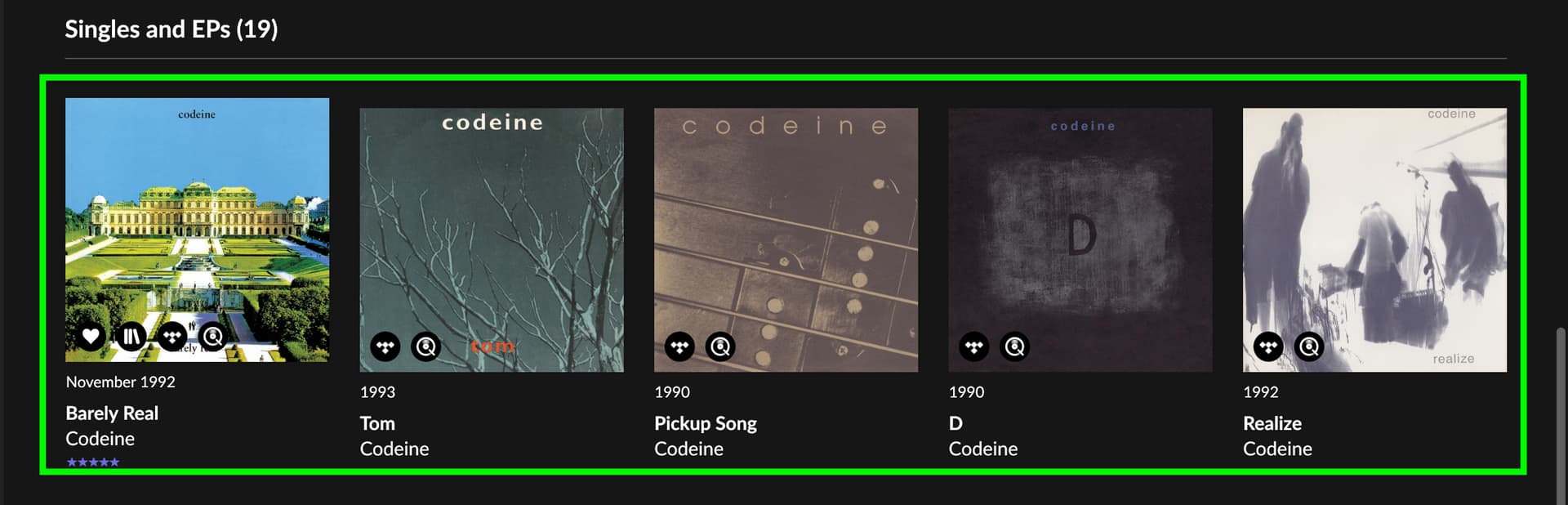Click the Codeine artist link under Realize

pos(1277,449)
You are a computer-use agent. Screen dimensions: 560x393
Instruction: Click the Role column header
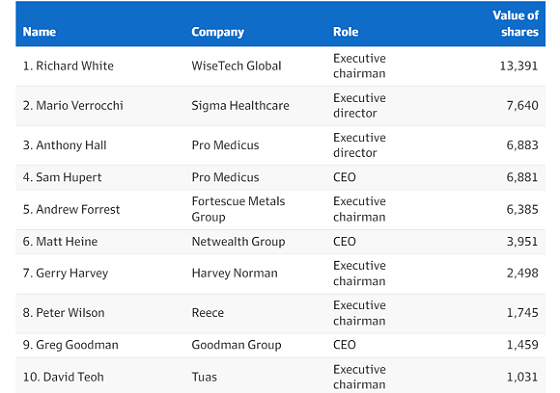click(x=345, y=32)
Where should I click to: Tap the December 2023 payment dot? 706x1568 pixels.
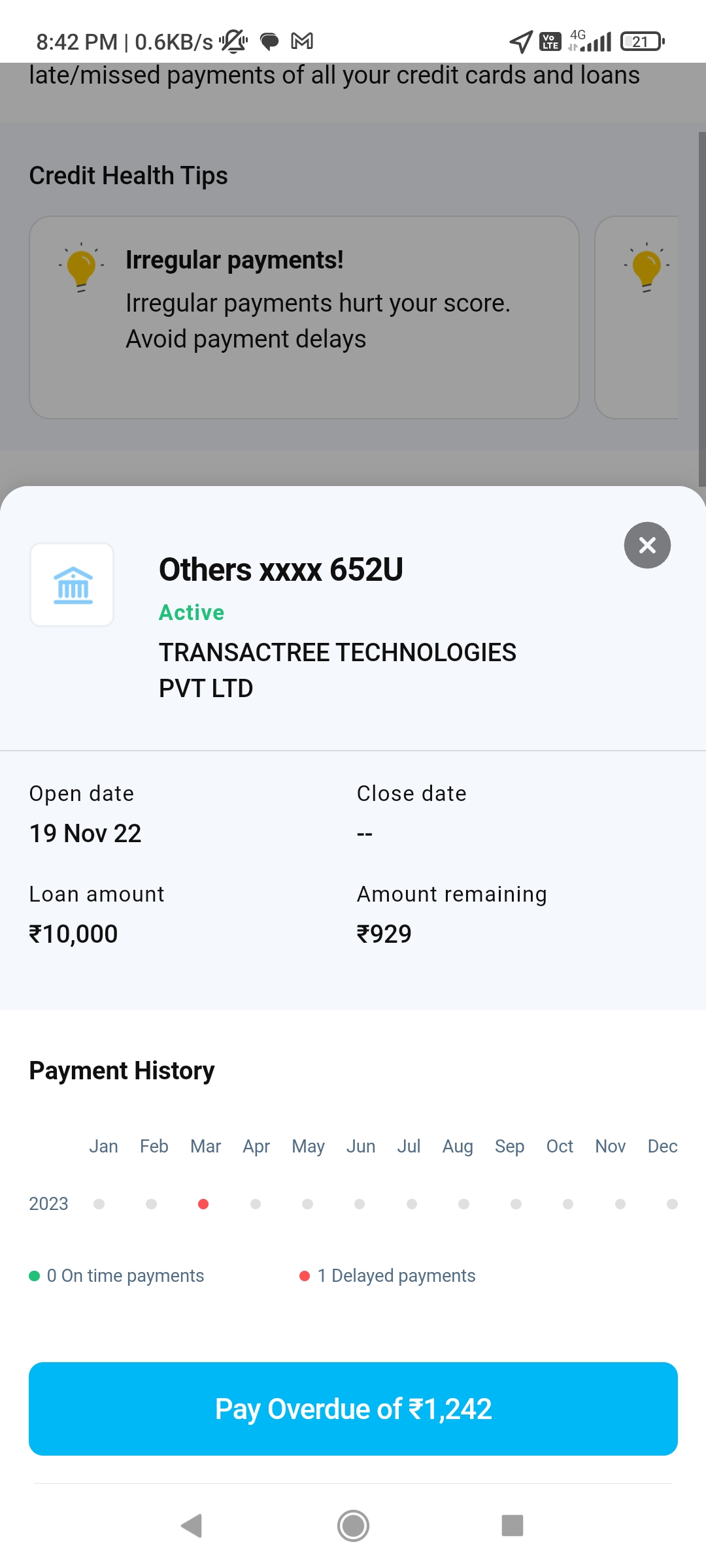pyautogui.click(x=672, y=1204)
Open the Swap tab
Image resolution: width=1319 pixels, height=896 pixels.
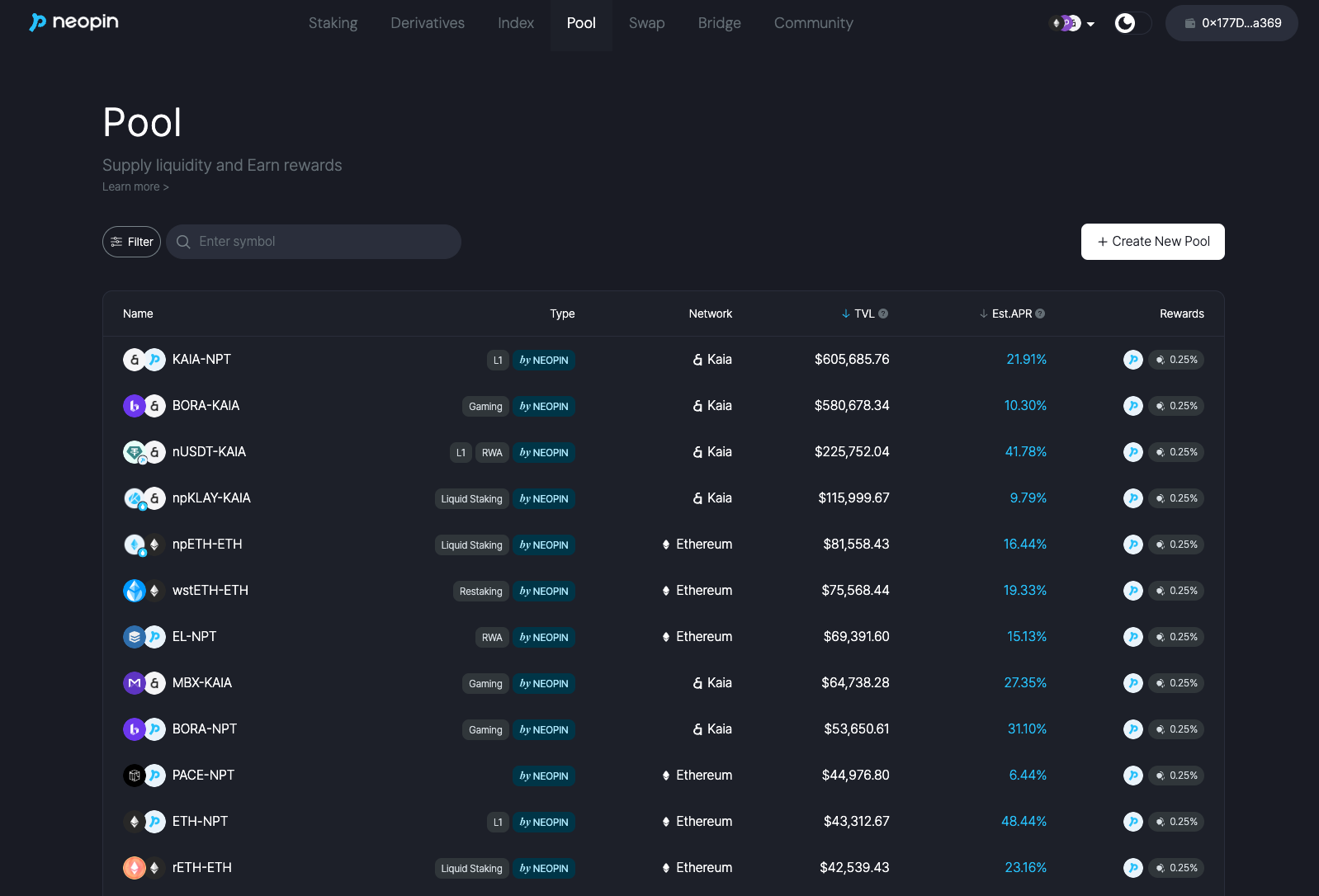pyautogui.click(x=646, y=23)
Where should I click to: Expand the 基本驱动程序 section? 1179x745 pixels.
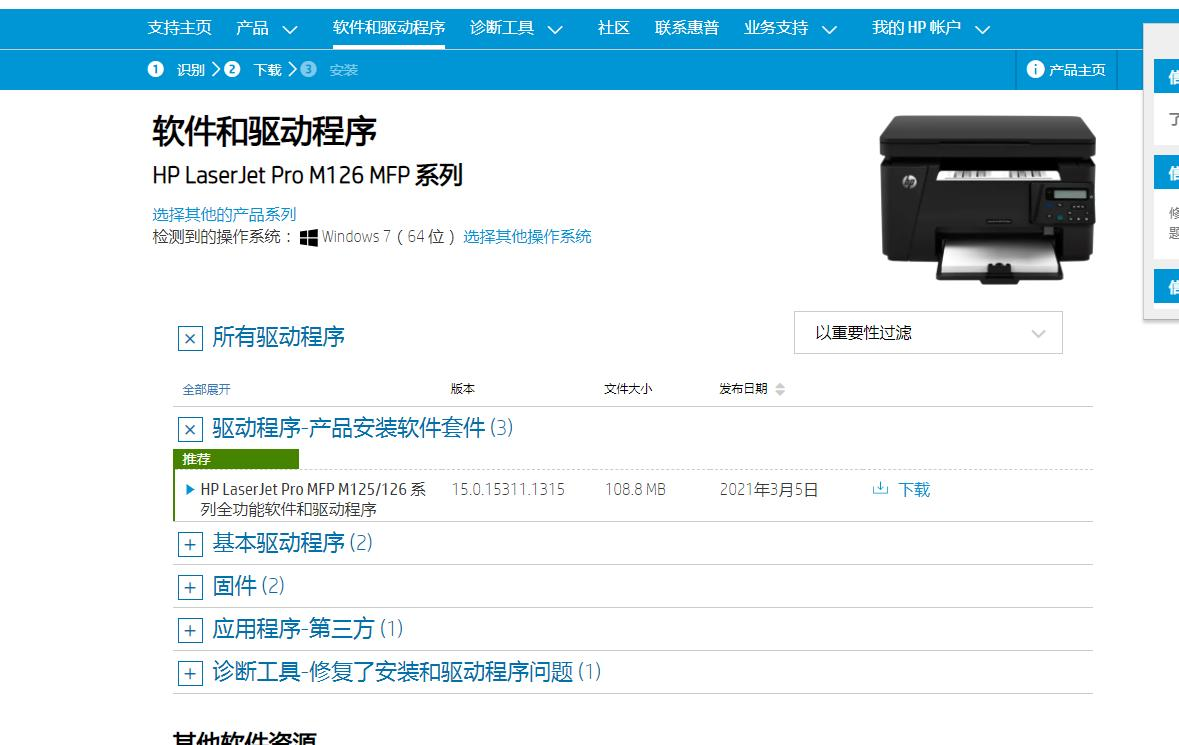190,544
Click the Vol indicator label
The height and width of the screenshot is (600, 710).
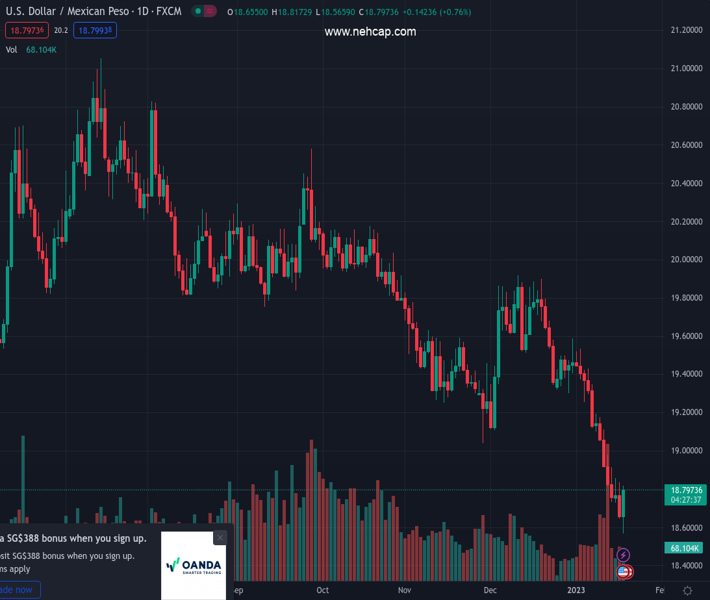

_____

With the pictures removed, write out exactly the lines from the line containing "Image resolution: width=1319" through the last line of the material above, both included.

Image resolution: width=1319 pixels, height=896 pixels.
pyautogui.click(x=646, y=23)
Where should I click to: Expand the 基本驱动程序 section? 1179x745 pixels.
190,544
Click the Vol indicator label
The height and width of the screenshot is (600, 710).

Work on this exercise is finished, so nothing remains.